A few weeks ago I noticed my brain doing something weird. I was in Iceland at a Steed Lord show with two of my favorite Icelandic tech lady friends, and we’d had a few beers and a shot they call a “magic carpet” (Redbull and Amaretto, actually pretty good). I was in a crowded room and knew nobody, but those two, had never seen the band before, but I kept thinking that the performer’s look and everything about her was terribly derivative of Lady Gaga.
I started thinking about the fact that the people of Iceland really did not give a fuck about Lady Gaga, just like very few Americans probably knew who Steed Lord was except for maybe some of the Williamsburg types I used to order coffee from. I contemplated how where I was was as west as I would be, geographically and otherwise, for the next 10 months; that as I carried on eastward, my surroundings and cultural references would become dimmer and more removed from the reality that I’ve known my whole life.
As I surveyed the crowd of dancing bodies, singing along with lyrics that I didn’t know, my eyes caught on someone who looked like a friend of mine, tall with dark hair piled on top of her head in a loose bun. She has a face that’s unique when you’re the only half-French, half-Chinese chick in NYU, but in Iceland that kind of Bjorkish facial structure is quite common. I realized it wasn’t her in a split second, but the disappointment lingered. Because in my previous life, it could have been. Even though there are 8.2 million people in NYC, I developed patterns of behavior similar to so many of the ones I liked the best such that by the end of my time there, I ran into someone I knew almost every time I went out.
For the rest of the set, everywhere I looked I saw someone who could have been someone I knew, fully knowing that it wasn’t, that it couldn’t be. Some logical part of my brain had grasped my new-found geographical estrangement, while some mechanical pattern-abiding part couldn’t yet accept it. It was sad, exhilarating and scary all at once. Could I really last 10 months without seeing a familiar face in familiar places? I’d have to, so yes. I remembered that I went through the same thing when I first moved to New York. It took time, but gradually that strange and intimidating cesspool of human struggle and triumph transformed from an overwhelming blur into something so normal I couldn’t be bothered to look out the window of my airport cab upon returning home from a short business trip.

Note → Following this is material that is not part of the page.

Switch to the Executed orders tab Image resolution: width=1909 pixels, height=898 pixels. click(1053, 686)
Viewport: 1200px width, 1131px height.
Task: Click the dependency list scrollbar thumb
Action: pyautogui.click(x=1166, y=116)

In that club, the reason I saw my friend in that setting is because she would be in a setting like that. Thinking about it now, the brain does this in so many ways — it looks for people and things to fill the roles we expect of them. It didn’t take too long to stop expecting to see my friends in Iceland, and to focus on meeting new people in the moment. So now I realize I have quite a bit of unraveling of expectations to do on many levels. The whole world is at my feet right now, and I can redefine my expectations of new people however I see fit. And so can anyone, no matter where they are. It’s all a matter of perspective. Because hey, I take spontaneous and sloppily planned trips to Iceland to encounter fake Lady Gagas and write about it so you don’t have to.